▼
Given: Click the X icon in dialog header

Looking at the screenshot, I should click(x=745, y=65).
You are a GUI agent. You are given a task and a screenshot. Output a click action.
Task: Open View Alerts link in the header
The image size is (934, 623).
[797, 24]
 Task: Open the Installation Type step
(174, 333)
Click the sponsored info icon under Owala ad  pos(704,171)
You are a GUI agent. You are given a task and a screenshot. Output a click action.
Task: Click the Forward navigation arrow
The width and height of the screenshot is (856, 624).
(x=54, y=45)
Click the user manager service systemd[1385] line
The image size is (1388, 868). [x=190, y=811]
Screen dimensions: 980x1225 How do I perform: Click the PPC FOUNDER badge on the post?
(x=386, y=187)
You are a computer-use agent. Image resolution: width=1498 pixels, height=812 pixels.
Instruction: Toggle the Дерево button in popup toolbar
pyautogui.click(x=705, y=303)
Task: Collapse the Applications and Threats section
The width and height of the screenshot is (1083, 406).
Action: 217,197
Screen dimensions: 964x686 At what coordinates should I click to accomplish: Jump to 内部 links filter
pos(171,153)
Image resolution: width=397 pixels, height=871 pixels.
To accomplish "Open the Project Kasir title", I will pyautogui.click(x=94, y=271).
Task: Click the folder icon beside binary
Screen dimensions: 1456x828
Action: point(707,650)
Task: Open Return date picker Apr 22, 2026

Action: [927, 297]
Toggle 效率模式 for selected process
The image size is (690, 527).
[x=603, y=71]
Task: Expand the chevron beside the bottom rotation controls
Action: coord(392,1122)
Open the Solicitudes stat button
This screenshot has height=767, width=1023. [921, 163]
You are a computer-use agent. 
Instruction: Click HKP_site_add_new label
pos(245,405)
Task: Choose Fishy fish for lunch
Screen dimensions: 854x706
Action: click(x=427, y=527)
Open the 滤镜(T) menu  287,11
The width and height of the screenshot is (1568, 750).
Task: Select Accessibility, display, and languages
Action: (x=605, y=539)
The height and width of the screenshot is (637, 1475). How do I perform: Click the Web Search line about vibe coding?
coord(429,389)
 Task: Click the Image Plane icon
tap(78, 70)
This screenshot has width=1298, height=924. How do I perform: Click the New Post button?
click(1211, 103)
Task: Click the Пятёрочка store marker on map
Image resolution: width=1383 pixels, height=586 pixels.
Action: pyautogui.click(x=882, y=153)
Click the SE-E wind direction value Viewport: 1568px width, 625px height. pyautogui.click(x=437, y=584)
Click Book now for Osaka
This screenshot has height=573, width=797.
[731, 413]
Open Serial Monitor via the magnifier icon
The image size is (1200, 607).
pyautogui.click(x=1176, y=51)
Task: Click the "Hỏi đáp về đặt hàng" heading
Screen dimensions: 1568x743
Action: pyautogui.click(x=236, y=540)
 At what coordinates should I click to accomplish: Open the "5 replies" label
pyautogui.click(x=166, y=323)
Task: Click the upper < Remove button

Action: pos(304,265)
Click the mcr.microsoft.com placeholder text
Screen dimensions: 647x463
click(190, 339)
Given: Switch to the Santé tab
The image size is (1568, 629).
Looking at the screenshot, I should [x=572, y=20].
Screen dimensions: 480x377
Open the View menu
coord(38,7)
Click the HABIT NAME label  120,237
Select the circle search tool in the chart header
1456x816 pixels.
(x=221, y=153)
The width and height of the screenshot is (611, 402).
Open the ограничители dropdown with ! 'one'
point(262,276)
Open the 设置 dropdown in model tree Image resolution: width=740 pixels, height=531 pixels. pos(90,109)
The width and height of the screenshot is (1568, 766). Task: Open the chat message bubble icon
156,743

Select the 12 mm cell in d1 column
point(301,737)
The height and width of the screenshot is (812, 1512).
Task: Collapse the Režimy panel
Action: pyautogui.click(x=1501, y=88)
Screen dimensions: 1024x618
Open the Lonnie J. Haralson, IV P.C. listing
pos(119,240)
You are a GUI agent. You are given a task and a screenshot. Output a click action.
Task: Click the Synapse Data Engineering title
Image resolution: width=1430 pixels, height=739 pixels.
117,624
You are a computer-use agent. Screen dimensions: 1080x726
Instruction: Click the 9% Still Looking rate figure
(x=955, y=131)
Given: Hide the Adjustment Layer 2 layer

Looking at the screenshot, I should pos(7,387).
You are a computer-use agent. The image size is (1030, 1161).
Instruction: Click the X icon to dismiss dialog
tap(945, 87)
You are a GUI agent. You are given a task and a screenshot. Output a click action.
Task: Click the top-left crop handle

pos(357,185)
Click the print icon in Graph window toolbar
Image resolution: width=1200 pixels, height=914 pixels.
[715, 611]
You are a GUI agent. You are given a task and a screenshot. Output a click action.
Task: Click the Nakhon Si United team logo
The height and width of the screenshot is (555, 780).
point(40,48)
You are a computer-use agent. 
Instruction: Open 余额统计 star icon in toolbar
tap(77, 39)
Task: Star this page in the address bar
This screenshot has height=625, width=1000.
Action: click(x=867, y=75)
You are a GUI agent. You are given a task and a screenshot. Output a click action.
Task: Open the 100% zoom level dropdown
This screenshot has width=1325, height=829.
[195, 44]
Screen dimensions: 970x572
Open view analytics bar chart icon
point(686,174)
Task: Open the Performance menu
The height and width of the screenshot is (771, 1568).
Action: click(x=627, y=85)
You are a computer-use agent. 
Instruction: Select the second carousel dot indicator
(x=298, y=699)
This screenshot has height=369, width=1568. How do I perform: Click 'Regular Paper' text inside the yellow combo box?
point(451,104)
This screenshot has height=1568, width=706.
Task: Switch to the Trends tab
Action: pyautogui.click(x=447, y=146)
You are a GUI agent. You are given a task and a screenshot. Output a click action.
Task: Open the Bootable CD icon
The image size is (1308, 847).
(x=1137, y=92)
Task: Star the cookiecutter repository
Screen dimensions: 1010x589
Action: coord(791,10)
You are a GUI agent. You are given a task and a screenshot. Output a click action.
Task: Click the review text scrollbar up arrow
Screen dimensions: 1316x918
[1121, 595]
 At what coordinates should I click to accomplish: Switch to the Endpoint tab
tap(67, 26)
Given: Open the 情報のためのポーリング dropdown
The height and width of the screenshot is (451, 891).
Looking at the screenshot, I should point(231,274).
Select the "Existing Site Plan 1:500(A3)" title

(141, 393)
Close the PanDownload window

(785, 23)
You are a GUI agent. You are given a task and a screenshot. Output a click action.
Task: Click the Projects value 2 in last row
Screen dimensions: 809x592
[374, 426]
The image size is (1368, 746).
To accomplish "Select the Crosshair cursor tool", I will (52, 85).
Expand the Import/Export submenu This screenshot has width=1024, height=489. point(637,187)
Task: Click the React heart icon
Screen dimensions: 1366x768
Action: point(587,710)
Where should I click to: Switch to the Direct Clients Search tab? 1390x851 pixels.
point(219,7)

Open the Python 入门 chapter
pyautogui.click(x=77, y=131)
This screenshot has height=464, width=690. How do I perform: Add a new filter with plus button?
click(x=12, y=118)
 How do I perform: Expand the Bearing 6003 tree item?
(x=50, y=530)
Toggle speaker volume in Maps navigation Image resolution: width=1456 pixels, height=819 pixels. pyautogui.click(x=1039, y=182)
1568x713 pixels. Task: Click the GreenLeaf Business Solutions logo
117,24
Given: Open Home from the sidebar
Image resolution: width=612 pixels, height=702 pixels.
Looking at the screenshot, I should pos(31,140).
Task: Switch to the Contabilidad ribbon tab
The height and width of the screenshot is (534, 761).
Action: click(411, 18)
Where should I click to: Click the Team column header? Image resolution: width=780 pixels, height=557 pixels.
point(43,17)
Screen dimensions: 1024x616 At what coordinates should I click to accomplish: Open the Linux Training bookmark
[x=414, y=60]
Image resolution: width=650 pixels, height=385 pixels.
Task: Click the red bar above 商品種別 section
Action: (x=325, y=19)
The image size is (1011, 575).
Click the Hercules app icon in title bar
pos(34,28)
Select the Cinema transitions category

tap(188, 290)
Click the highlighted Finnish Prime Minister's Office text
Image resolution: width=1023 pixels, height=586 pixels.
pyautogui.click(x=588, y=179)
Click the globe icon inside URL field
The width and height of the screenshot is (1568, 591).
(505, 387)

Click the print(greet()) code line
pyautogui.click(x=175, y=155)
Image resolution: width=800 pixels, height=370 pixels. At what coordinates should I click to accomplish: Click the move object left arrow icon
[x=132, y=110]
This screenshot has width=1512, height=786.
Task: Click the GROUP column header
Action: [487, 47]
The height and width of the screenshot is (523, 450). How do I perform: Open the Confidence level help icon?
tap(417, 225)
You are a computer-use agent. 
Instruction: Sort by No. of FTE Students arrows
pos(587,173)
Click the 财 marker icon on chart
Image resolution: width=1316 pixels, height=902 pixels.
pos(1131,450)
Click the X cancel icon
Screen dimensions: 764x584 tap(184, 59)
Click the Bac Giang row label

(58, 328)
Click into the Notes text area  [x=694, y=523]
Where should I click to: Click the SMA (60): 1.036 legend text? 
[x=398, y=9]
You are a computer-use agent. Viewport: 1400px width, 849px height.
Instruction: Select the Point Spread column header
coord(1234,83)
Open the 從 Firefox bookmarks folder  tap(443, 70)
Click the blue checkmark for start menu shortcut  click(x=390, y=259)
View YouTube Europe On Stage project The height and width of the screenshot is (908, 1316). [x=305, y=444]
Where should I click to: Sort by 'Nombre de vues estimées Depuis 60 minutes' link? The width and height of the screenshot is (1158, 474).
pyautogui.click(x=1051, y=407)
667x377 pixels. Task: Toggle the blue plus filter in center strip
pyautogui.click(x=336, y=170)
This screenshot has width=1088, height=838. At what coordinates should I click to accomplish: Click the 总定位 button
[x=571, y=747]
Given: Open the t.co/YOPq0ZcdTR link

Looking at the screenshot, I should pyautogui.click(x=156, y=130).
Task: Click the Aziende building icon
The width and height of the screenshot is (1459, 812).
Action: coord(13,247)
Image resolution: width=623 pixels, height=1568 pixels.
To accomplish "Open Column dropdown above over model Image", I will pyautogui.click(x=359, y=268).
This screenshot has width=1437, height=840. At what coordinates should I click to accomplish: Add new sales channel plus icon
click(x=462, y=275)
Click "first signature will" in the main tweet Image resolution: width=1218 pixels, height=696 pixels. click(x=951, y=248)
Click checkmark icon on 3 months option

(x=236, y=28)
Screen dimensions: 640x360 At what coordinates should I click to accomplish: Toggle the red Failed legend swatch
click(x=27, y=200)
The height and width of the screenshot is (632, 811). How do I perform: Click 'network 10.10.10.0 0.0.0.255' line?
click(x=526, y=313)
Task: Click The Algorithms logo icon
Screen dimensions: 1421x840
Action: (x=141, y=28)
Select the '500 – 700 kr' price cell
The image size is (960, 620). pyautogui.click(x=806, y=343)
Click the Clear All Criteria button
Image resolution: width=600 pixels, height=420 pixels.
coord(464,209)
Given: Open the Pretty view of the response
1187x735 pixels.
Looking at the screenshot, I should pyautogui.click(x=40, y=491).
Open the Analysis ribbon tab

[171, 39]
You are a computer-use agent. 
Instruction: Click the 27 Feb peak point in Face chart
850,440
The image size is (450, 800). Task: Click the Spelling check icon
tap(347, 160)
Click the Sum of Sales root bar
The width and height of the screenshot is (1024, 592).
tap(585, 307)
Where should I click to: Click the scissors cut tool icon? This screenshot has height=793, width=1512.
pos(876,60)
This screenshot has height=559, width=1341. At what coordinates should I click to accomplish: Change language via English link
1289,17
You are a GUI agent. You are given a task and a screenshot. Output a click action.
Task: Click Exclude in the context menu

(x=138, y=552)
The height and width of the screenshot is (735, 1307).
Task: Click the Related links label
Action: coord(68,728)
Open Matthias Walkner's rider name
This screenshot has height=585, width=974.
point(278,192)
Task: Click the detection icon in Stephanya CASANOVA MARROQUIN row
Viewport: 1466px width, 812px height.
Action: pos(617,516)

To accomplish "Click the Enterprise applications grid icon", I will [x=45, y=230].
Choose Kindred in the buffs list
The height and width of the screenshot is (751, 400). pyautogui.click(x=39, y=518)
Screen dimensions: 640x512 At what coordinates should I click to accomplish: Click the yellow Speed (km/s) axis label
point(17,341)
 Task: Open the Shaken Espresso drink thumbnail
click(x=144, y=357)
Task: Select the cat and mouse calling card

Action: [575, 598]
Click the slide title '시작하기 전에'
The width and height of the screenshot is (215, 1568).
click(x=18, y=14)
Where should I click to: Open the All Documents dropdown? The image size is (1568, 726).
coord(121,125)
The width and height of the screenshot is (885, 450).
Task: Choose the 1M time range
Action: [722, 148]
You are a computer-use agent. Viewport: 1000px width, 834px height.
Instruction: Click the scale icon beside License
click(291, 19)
▲
TASK INSTRUCTIONS:
Take the lines above from the one containing "1568x713 pixels. Task: Click" to the one containing "Click the blue" and retype them exactly, both ends included, with nothing added.

ANSWER TO THIS EXERCISE:
1568x713 pixels. Task: Click the GreenLeaf Business Solutions logo
117,24
Given: Open Home from the sidebar
Image resolution: width=612 pixels, height=702 pixels.
Looking at the screenshot, I should pos(31,140).
Task: Switch to the Contabilidad ribbon tab
The height and width of the screenshot is (534, 761).
Action: click(411, 18)
Where should I click to: Click the Team column header? Image resolution: width=780 pixels, height=557 pixels.
point(43,17)
Screen dimensions: 1024x616 At what coordinates should I click to accomplish: Open the Linux Training bookmark
[x=414, y=60]
Image resolution: width=650 pixels, height=385 pixels.
Task: Click the red bar above 商品種別 section
Action: (x=325, y=19)
The image size is (1011, 575).
Click the Hercules app icon in title bar
pos(34,28)
Select the Cinema transitions category

tap(188, 290)
Click the highlighted Finnish Prime Minister's Office text
Image resolution: width=1023 pixels, height=586 pixels.
pyautogui.click(x=588, y=179)
Click the globe icon inside URL field
The width and height of the screenshot is (1568, 591).
(505, 387)

Click the print(greet()) code line
pyautogui.click(x=175, y=155)
Image resolution: width=800 pixels, height=370 pixels. At what coordinates should I click to accomplish: Click the move object left arrow icon
[x=132, y=110]
This screenshot has width=1512, height=786.
Task: Click the GROUP column header
Action: [487, 47]
The height and width of the screenshot is (523, 450). How do I perform: Open the Confidence level help icon?
tap(417, 225)
You are a computer-use agent. 
Instruction: Sort by No. of FTE Students arrows
pos(587,173)
Click the 财 marker icon on chart
Image resolution: width=1316 pixels, height=902 pixels.
pos(1131,450)
Click the X cancel icon
Screen dimensions: 764x584 tap(184, 59)
Click the Bac Giang row label

(58, 328)
Click into the Notes text area  [x=694, y=523]
Where should I click to: Click the SMA (60): 1.036 legend text? 
[x=398, y=9]
You are a computer-use agent. Viewport: 1400px width, 849px height.
Instruction: Select the Point Spread column header
coord(1234,83)
Open the 從 Firefox bookmarks folder  tap(443, 70)
Click the blue checkmark for start menu shortcut  click(x=390, y=259)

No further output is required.